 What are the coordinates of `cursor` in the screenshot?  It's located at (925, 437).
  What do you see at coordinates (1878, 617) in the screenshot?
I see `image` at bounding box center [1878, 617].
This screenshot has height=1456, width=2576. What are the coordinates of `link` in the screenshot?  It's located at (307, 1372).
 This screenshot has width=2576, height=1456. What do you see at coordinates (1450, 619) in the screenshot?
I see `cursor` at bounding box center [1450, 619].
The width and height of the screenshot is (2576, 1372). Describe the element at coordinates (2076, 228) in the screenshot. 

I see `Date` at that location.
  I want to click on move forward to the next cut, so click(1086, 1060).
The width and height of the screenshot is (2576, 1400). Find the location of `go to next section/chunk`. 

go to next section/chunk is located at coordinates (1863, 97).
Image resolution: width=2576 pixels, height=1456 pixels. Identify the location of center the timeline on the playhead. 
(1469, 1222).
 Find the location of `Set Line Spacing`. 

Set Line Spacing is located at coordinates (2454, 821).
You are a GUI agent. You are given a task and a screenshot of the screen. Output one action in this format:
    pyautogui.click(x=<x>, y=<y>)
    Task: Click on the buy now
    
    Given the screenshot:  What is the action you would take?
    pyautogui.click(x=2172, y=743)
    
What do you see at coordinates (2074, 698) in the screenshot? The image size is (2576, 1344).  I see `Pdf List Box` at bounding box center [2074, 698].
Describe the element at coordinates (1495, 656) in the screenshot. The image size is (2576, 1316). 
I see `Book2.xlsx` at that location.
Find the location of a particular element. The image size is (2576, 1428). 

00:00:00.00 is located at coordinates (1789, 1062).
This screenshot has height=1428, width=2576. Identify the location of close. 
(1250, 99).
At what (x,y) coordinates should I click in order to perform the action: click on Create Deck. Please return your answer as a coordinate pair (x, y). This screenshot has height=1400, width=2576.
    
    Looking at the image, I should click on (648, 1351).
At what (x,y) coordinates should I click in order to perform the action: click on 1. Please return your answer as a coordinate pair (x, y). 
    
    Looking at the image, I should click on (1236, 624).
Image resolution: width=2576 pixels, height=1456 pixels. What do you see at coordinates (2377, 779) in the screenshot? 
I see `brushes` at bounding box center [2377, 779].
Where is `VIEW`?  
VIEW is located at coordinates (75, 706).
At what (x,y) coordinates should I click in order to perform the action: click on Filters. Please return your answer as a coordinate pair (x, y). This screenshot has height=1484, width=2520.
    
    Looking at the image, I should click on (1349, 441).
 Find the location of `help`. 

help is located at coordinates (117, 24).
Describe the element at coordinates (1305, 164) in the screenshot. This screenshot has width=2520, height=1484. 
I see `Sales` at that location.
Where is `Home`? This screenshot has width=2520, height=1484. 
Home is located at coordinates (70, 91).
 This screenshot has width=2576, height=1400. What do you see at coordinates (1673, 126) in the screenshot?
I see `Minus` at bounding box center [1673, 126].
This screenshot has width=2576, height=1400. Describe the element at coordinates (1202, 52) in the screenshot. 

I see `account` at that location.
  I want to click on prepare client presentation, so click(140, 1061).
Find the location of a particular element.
● ● ● ● ●
Reproduzca sin cambios las líneas del listado, comenzando por la que contiene "Find the location of a particular element. The" y continuando hasta la que contiene "center [1673, 126].", ambas incluidas.

### Resultado de la tarea
Find the location of a particular element. The image size is (2576, 1428). 

00:00:00.00 is located at coordinates (1789, 1062).
This screenshot has height=1428, width=2576. Identify the location of close. 
(1250, 99).
At what (x,y) coordinates should I click in order to perform the action: click on Create Deck. Please return your answer as a coordinate pair (x, y). This screenshot has height=1400, width=2576.
    
    Looking at the image, I should click on (648, 1351).
At what (x,y) coordinates should I click in order to perform the action: click on 1. Please return your answer as a coordinate pair (x, y). 
    
    Looking at the image, I should click on (1236, 624).
Image resolution: width=2576 pixels, height=1456 pixels. What do you see at coordinates (2377, 779) in the screenshot? 
I see `brushes` at bounding box center [2377, 779].
Where is `VIEW`?  
VIEW is located at coordinates (75, 706).
At what (x,y) coordinates should I click in order to perform the action: click on Filters. Please return your answer as a coordinate pair (x, y). This screenshot has height=1484, width=2520.
    
    Looking at the image, I should click on (1349, 441).
 Find the location of `help`. 

help is located at coordinates (117, 24).
Describe the element at coordinates (1305, 164) in the screenshot. This screenshot has width=2520, height=1484. 
I see `Sales` at that location.
Where is `Home`? This screenshot has width=2520, height=1484. 
Home is located at coordinates (70, 91).
 This screenshot has width=2576, height=1400. What do you see at coordinates (1673, 126) in the screenshot?
I see `Minus` at bounding box center [1673, 126].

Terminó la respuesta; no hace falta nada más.